These accusatory instruments will be found facially sufficient if “as provided by subdivision one of section 100.25, [they] substantially conform[ ] to the requirement therefor prescribed by or pursuant to law” (see CPL 100.40 [2]), and the supporting deposition “contain[s] allegations of fact, based either upon personal knowledge or upon information and belief, providing reasonable cause to believe that the defendant committed the offense or offenses charged.” (CPL 100.25 [2]; see People v Key, 45 NY2d 111 [1978]; People v Hohmeyer, 70 NY2d 41 [1987]; People v Titus, 178 Misc 2d 687 [App Term, 2d Dept 1998]; People v Chittaranjans, 185 Misc 2d 871 [Dist Ct, Nassau County 2000].)
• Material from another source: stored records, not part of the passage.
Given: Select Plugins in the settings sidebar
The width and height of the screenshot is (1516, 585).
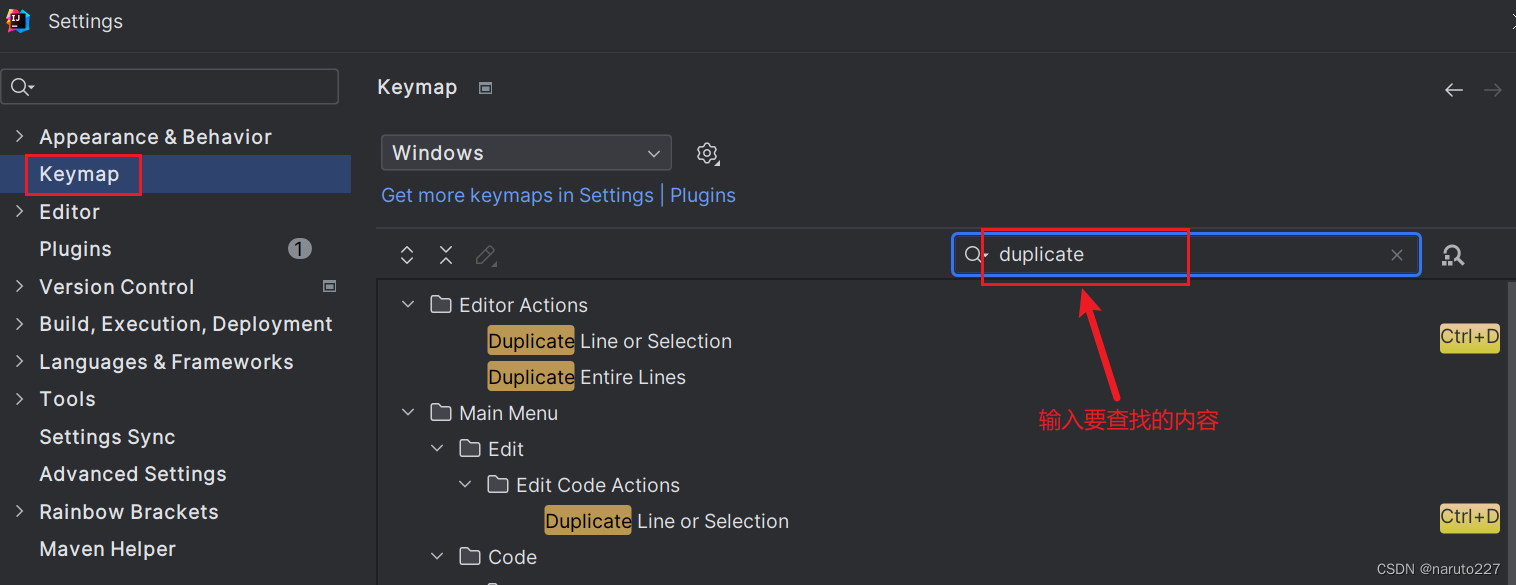Looking at the screenshot, I should click(75, 249).
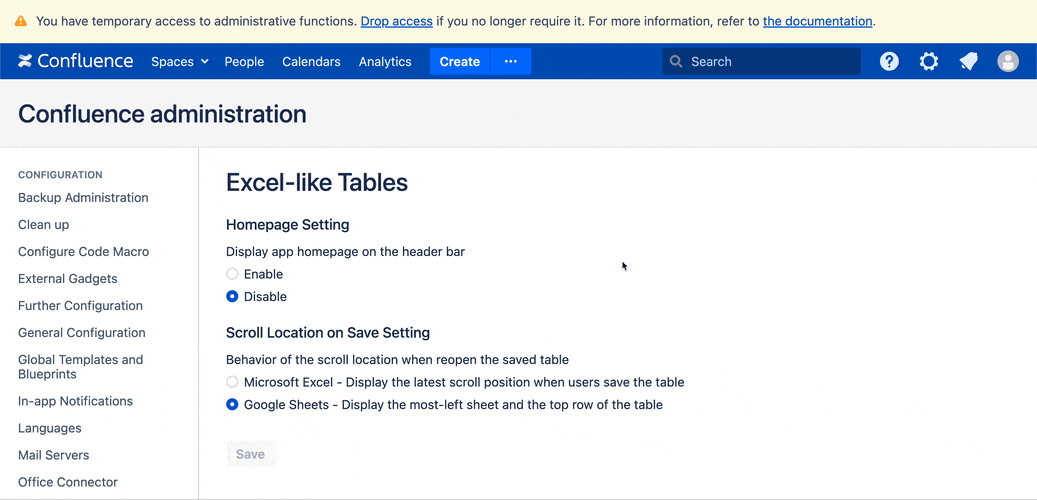Select Enable for homepage display
This screenshot has width=1037, height=500.
[x=233, y=274]
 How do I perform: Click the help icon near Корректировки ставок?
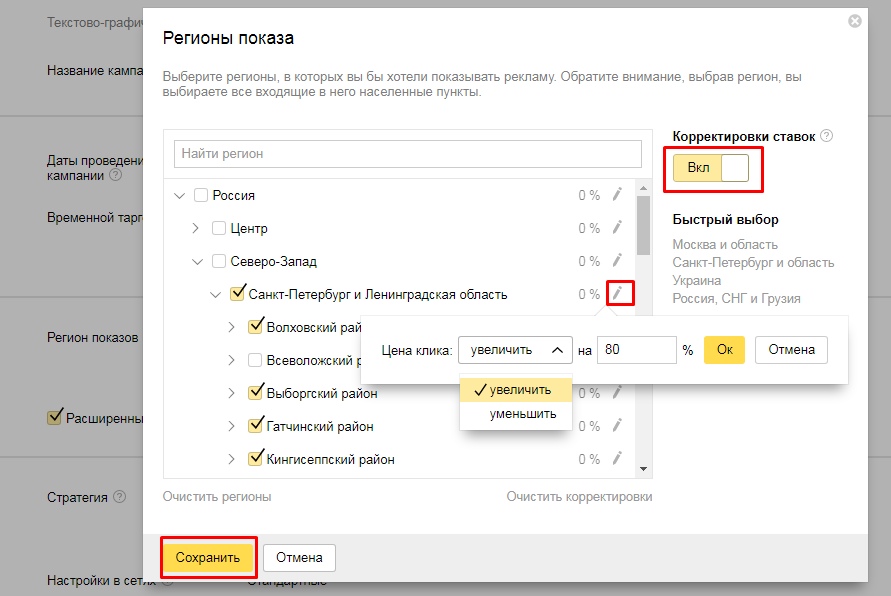[x=826, y=136]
“ ‘Reasonable cause to believe that a person has committed an offense’ exists when evidence or information which appears reliable discloses facts or circumstances which are collectively of such weight and persuasiveness as to convince a person of ordinary intelligence, judgment and experience that it is reasonably likely that such offense was committed and that such person committed it.” (CPL 70.10 [2].)

Vehicle and Traffic Law § 1194 (1) (b) Refusing to Take a Breath Test

Vehicle and Traffic Law § 1194 (1) (b) provides:

“Every person operating a motor vehicle which has been involved in an accident or which is operated in violation of any of the provisions of this chapter shall, at the request of a police officer, submit to a breath test[1] to be administered by the police officer. If such test indicates that such operator has con[720]*720sumed alcohol, the police officer may request such operator to submit to a chemical test in the manner set forth in subdivision two of this section.”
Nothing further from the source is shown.